La santé en librairie
EN PRESQUE quarante ans, la pratique de l’obstétrique a changé du tout au tout ; ou presque. Violaine Kerbrat a vécu, dans le service du Pr René Frydman, ces bouleversements et ces transformations dont on a peut-être tort d’oublier de s’émerveiller aujourd’hui : échographie, réanimation néonatale, pratique des épidurales dans les années 1970, aventure de la procréation médicalement assistée avec, entre autres événements majeurs du service, la mise au monde d’Amandine, le premier enfant issu d’une fécondation in vitro en France. Son ouvrage raconte avec simplicité et émotion ce chemin parcouru, souligne l’ingéniosité, l’audace, l’énergie contagieuse et la ténacité de tous ceux qui ont participé au bouleversement de l’obstétrique, Émile Papiernik, Jacques Testard, René Frydman.

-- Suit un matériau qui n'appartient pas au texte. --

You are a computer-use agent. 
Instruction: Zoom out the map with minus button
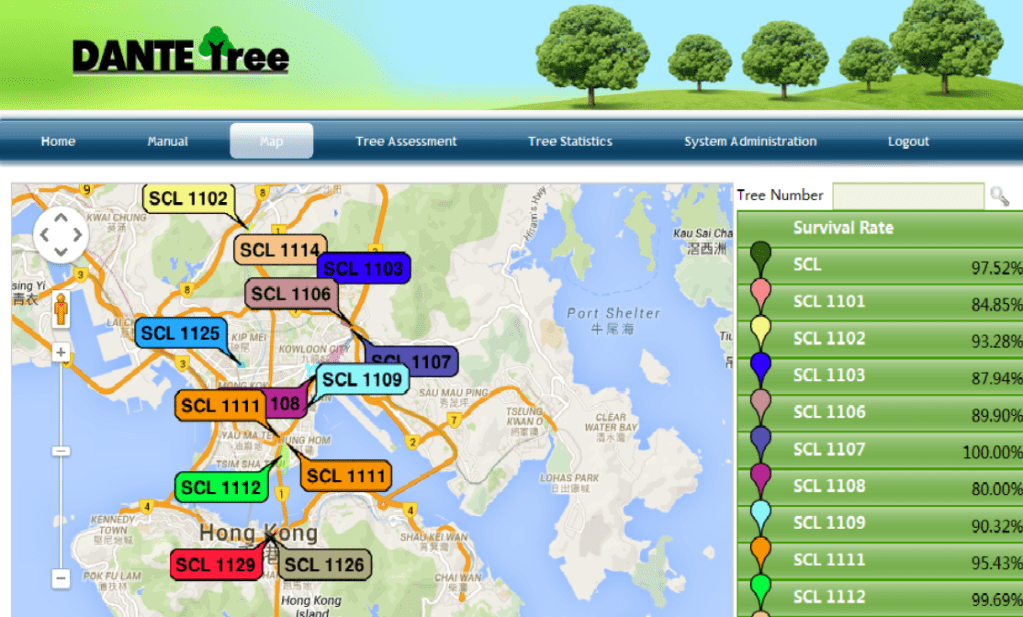(61, 578)
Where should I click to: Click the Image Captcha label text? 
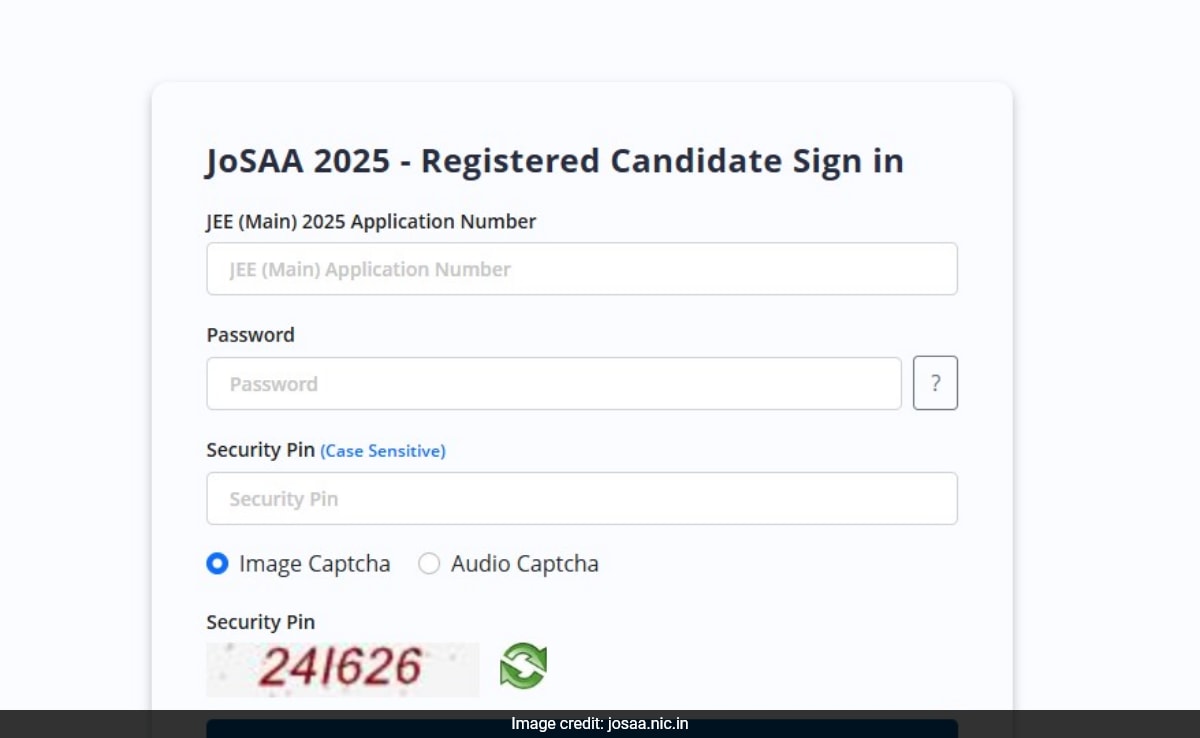pyautogui.click(x=315, y=564)
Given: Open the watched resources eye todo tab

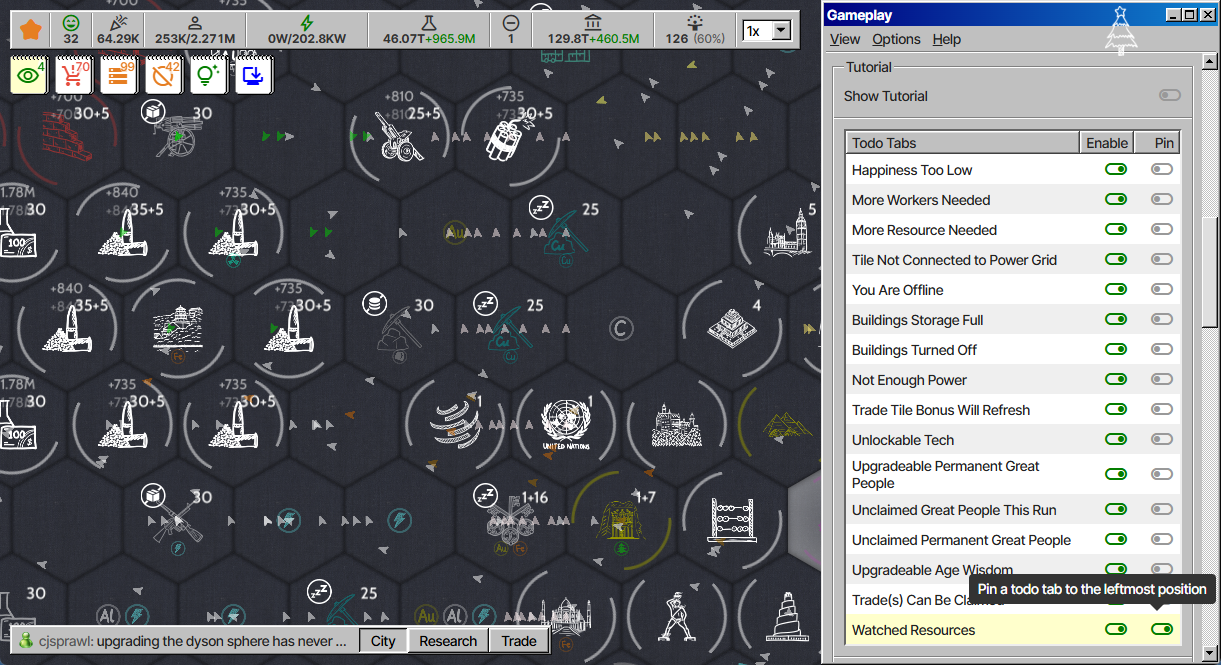Looking at the screenshot, I should [29, 76].
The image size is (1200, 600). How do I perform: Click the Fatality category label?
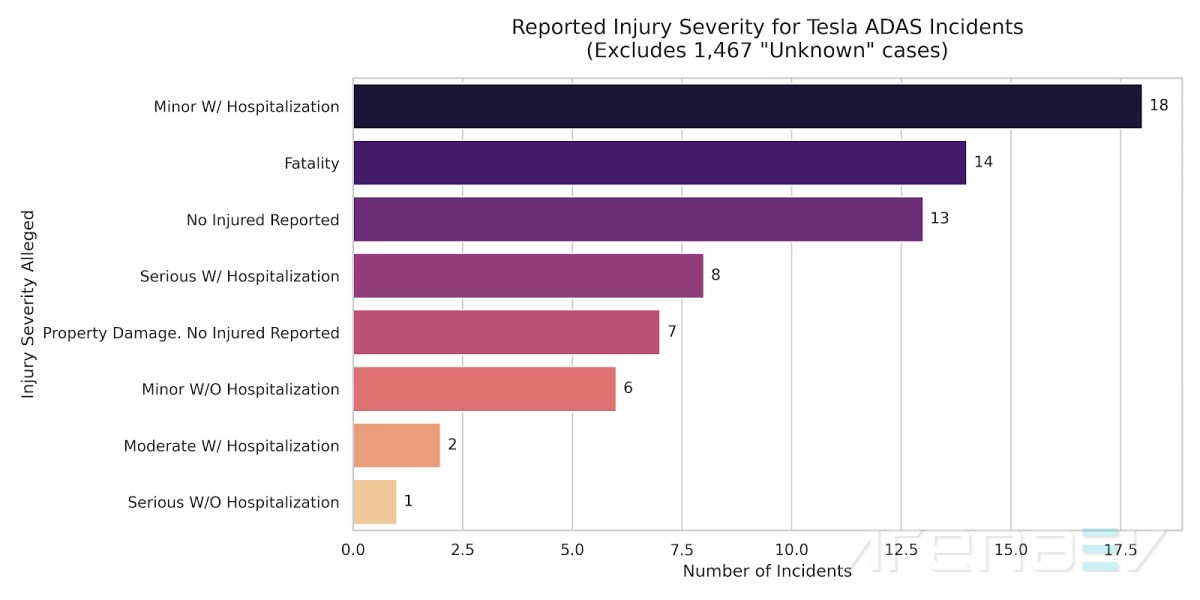pos(312,163)
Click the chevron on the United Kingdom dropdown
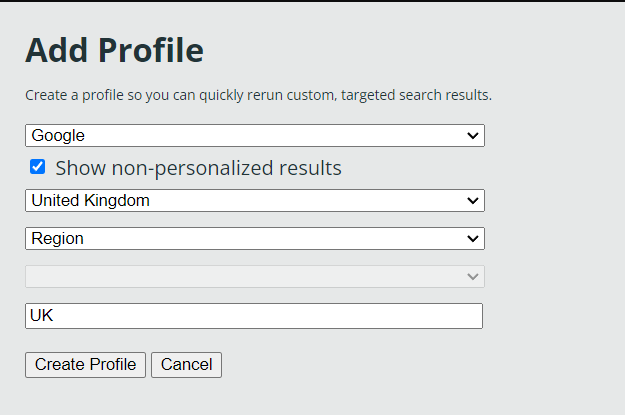 473,201
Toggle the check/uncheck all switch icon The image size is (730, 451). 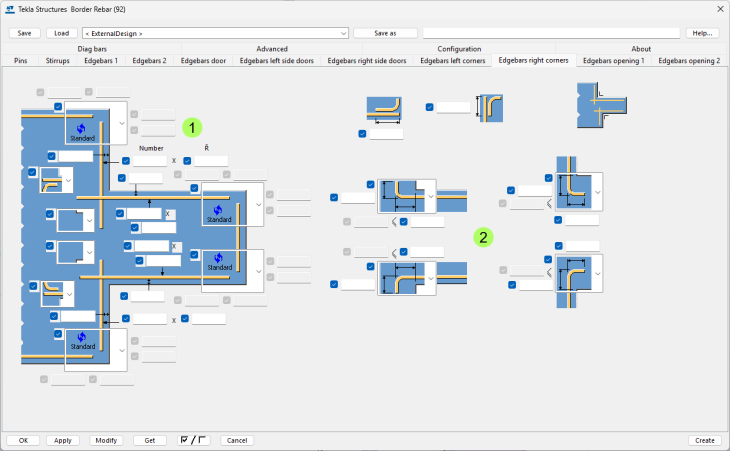(x=195, y=440)
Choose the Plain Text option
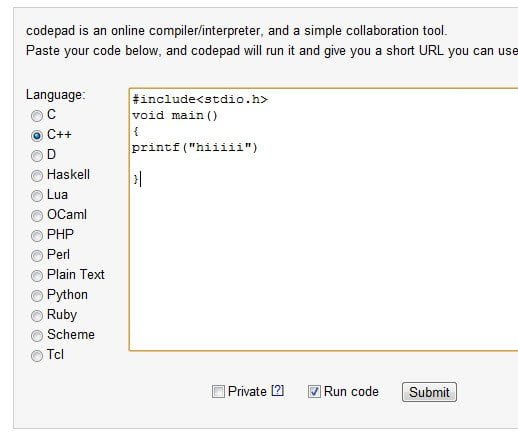Screen dimensions: 518x434 tap(37, 276)
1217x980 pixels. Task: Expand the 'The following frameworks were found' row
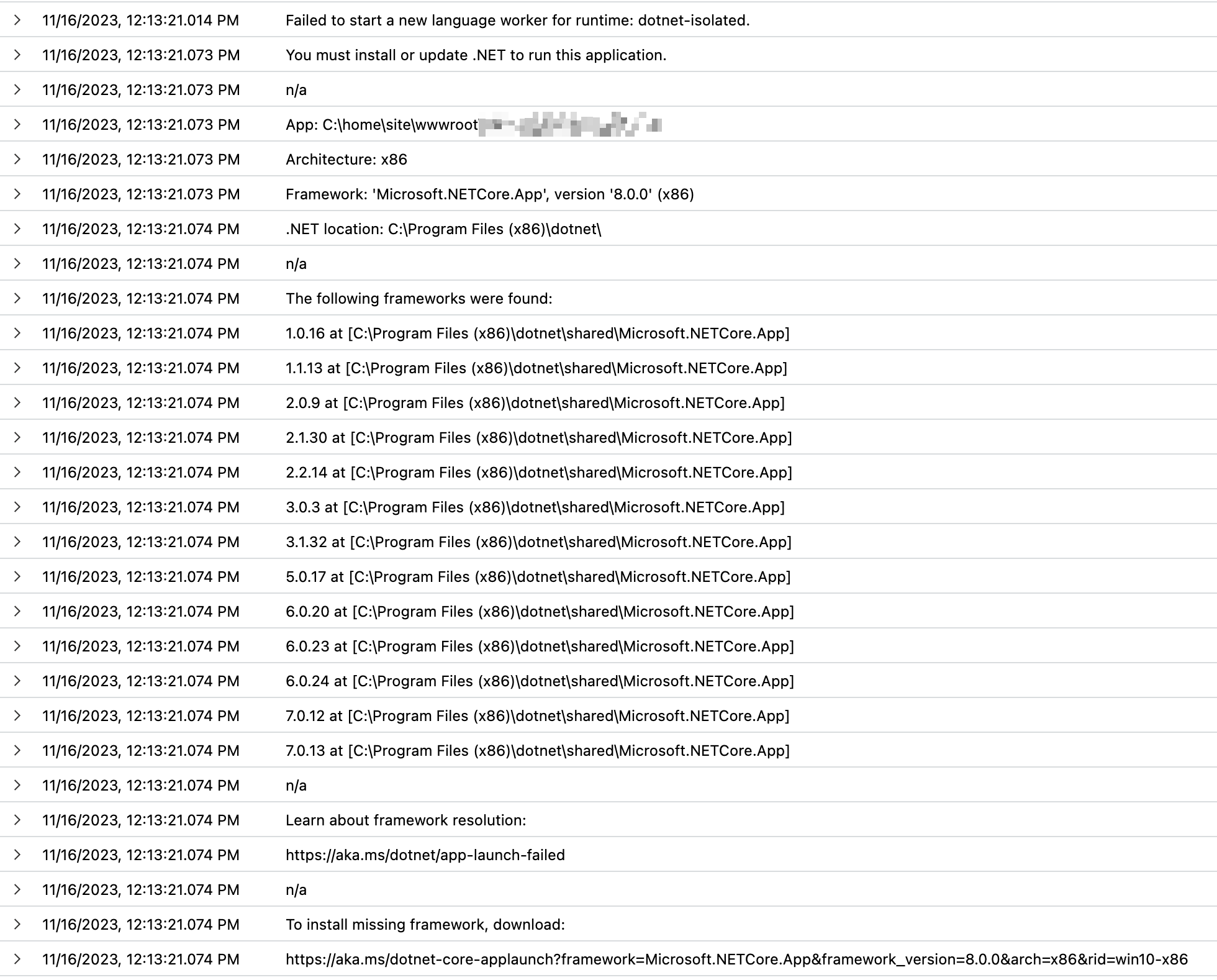pos(17,299)
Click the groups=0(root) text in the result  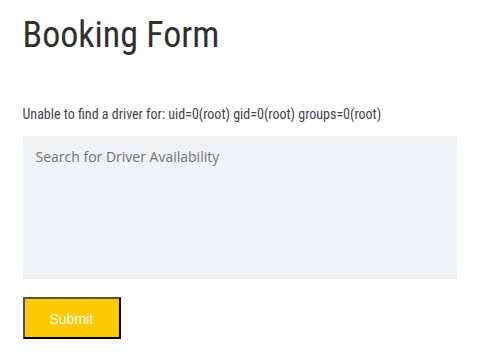point(340,114)
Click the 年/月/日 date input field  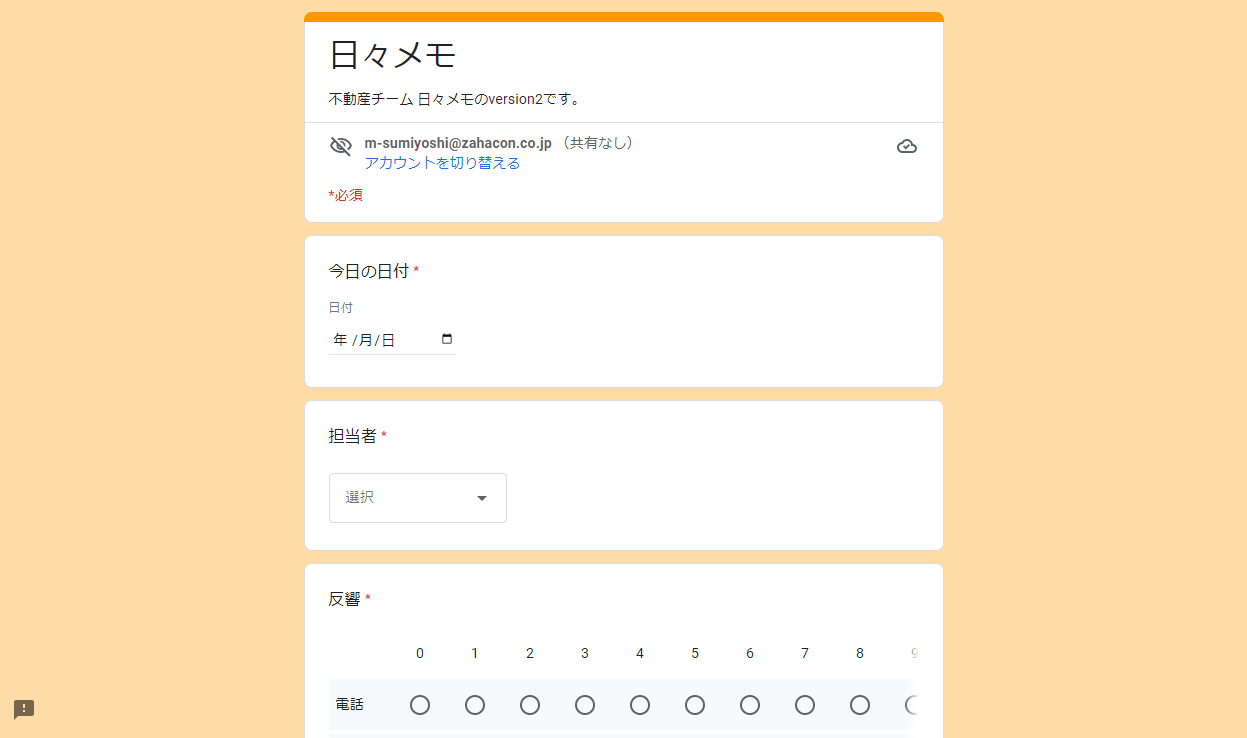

Et évoque le quotidien du service, les rencontres avec les (futurs) mères et pères, l’arrivée des enfants, les bonheurs et les souffrances, les questionnements sur les acquis scientifiques.
Au tout début de sa carrière se souvient Violaine Kerbrat, à l’aube des années 1970, « les bébés venaient comme ils étaient, malformés, siamois, prématurés » ; la mortalité périnatale, à 50/1 000 dans les années 1950, était passée à 23/1 000 en 1970 ; elle est aujourd’hui de 4/1 000. Hier, on laissait mourir voire on forçait un peu le trépas des grands prématurés : « Je détestais ces moments-là, j’avais hâte que l’affreuse agonie s’achève. » Aujourd’hui, plus de 20 000 enfants issus des techniques de PMA naissent chaque année dans notre pays, le diagnostic préimplantatoire et d’autres techniques se sont développés. Réglant de nombreuses difficultés qui permettent à d’autres d’émerger, souligne l’auteur, de l’âge croissant des femmes désireuses de grossesse aux questions posées par le diagnostic préimplantatoire, le don de sperme ou d’ovocyte, en passant par les drames générés par le désir d’enfant non assouvi malgré les PMA.
Violaine Kerbrat, qui a vécu au jour le jour ces avancées extraordinaires, continue de croire que la science peut progresser pour le meilleur dans le respect de l’éthique et ne partage pas l’inquiétude des opposants aux travaux sur les cellules souches. « Chez nous, la médecine n’est pas un commerce. C’est notre différence et notre force », écrit-elle.
Cabinet de curiosités.
Le gynécologue Alain Bellaiche évoque certains épisodes marquants vécus dans son cabinet de consultation : tourments et drames féminins, relations avec les hommes, féminisme et féminité, enfants et interruptions de grossesse plus ou moins volontaires. C’est un des charmes de la médecine : approcher au plus près la singularité et l’intimité de chacun.Croiser d’autres vies que la nôtre, les partager, les soutenir.
Histoires plus ou moins paradigmatiques des paradoxes, injustices ou absurdités de notre société, tranches de vie moins anecdotiques qu’elles n’y paraissent servent de points de départ à des réflexions plus générales sur la médecine, la Sécurité sociale, la famille, le couple, le vieillissement, l’invasion du virtuel dans nos vies, la PMA.
L’auteur, qui se définit comme un « penseur de terrain », adepte du bon sens et critique virulent de la pensée unique et politiquement correcte, appelle à une réflexion digne de ce nom laquelle est pour l’instant « moribonde, rétrogradée, remplacée par le simple réflexe. Réflexe que l’on va conditionner à souhait, au gré des exigences commerciales ou politiques du moment. »
Violaine Kerbrat, « Secrets de sage-femme »,Calmann-Levy, 180 pages, 15 euros.
Alain Bellaiche, « Un gynéco dans la ville », L’Âge d’homme, 150 pages, 17 euros.